We do not think that this integrated transaction can be severed or disintegrated as a matter of fact or as a matter of law. Accordingly, the judgment entered in this action in favor of the plaintiff is modified to increase it to $709.86, and, as modified, the judgment is affirmed. Appellant is to recover costs.

HATHAWAY, C.J., and KRUCKER, J., concur.

NOTES

[1] See Senate Report No. 1688, 86th Congress (2d Sess.), June 24, 1960, reported in 2 U.S.Code, Congressional and Administrative News (1960), at 2954 et seq.; testimony before a Subcommittee of the Senate Committee on the Judiciary, set out in Federal Finance Co. v. Merkel, 65 Wash.2d 379, 397 P.2d 436, 438-439 (1964); 1 Collier, Bankruptcy (14th Ed. 1967) § 17.16, at 1631-1632, esp. n. 9; Comment, Effect of False Financial Statements on Debts Discharged in Bankruptcy — Section 17(a) (2) of the Bankruptcy Act, 21 La.L.Rev. 638 (1961).
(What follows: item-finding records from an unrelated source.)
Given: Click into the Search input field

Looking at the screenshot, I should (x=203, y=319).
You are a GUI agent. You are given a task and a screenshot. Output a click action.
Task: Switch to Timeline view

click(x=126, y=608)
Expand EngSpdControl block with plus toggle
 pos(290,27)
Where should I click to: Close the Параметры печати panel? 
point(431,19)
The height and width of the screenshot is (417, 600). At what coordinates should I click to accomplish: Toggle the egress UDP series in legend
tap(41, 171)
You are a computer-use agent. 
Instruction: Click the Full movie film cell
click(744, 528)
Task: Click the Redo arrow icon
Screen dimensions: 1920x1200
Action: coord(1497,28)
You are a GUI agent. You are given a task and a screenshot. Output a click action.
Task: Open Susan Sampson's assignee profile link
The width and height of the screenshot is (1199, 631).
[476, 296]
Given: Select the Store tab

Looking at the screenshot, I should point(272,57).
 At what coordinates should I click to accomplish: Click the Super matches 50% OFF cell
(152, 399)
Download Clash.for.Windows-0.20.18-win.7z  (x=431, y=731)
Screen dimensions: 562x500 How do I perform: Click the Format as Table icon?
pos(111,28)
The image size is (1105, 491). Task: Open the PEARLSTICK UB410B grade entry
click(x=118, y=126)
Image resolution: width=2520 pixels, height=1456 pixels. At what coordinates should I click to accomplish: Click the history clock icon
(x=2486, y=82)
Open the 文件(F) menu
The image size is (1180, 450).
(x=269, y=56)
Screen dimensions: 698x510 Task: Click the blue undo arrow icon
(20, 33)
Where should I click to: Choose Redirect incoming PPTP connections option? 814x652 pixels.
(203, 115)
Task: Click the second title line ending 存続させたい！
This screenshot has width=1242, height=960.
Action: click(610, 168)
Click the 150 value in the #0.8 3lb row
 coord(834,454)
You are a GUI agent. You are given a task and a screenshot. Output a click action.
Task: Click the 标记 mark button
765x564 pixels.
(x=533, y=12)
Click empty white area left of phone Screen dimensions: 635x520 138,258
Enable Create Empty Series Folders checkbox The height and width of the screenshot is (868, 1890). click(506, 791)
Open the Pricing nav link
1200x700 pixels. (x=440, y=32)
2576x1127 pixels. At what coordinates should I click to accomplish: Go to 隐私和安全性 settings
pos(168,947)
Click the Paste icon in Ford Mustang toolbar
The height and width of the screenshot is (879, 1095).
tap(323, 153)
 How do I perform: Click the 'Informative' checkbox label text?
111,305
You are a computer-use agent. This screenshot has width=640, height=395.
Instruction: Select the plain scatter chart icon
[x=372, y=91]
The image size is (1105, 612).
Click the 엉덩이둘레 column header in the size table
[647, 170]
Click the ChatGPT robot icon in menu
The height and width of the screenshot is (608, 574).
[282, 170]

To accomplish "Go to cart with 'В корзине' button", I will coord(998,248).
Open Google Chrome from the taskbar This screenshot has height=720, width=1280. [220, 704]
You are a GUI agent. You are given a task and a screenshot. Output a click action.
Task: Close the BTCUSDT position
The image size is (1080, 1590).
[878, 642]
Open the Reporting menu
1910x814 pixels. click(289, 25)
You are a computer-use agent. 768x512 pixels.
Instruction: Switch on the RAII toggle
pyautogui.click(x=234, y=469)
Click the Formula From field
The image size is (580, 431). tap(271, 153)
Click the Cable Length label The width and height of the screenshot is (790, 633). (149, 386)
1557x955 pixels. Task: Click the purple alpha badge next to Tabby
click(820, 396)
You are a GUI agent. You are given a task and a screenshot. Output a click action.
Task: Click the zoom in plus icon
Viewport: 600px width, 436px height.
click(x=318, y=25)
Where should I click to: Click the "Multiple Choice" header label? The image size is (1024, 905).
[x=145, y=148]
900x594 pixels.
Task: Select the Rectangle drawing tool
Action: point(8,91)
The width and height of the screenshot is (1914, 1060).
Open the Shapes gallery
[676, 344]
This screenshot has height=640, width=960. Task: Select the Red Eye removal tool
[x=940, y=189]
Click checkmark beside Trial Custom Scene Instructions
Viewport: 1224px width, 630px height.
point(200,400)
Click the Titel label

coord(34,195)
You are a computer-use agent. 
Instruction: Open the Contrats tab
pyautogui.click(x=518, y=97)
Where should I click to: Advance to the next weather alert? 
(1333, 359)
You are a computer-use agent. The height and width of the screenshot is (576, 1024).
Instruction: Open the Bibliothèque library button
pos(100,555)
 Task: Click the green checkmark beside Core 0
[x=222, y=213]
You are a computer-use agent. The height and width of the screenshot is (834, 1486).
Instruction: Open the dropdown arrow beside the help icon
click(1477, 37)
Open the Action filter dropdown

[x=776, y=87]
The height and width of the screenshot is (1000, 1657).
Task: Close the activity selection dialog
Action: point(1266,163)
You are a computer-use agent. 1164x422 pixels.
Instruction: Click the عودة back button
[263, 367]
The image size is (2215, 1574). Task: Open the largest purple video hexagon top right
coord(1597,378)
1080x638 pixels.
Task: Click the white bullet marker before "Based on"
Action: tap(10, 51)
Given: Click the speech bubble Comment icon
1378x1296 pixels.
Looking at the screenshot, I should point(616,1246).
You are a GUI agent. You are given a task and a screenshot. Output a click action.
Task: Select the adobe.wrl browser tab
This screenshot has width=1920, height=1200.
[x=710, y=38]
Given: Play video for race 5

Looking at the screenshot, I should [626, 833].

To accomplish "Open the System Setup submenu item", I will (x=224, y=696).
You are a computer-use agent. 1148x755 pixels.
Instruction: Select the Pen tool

[2] The requirements of reliance and intent to deceive set forth in the amended Act added nothing of substance to the existing law, being a codification of the rule established in cases previously decided under § 17(a) (2). See Senate Report No. 1688, cited in n. 1, supra.

[3] See M-A-C Loan Plan, Inc. v. Cooper, 23 Conn. Super. Ct. 184, 1 Conn.Cir. 169, 179 A.2d 313 (1961); Local Industrial Finance Company v. McDougale, 404 S.W.2d 789 (Ky. 1966); Liberal Finance Corp. v. Holley, 157 So. 2d 376, on rehearing, 379-380 (La. App. 1963); Seaboard Finance Company v. Barnes, 378 Mich. 627, 148 N.W.2d 756 (1967); Advance Loan Company v. Bell, 75 N.M. 204, 402 P.2d 944 (1965); Federal Finance Co. v. Merkel, 65 Wash.2d 379, 397 P.2d 436 (1964); First Credit Corporation v. Wellnitz, 21 Wis. 2d 18, 123 N.W.2d 519 (1963).

[4] See Louisiana, Washington and Wisconsin decisions cited in n. 3.

[5] At trial, appellant waived interest accrued on the principal amount of $709.86 and attorneys' fees.

[6] That such intent may be inferred from the circumstances of the application and loan, see Beneficial Finance Co. v. Collins, 150 W. Va. 655, 149 S.E.2d 221 (1966).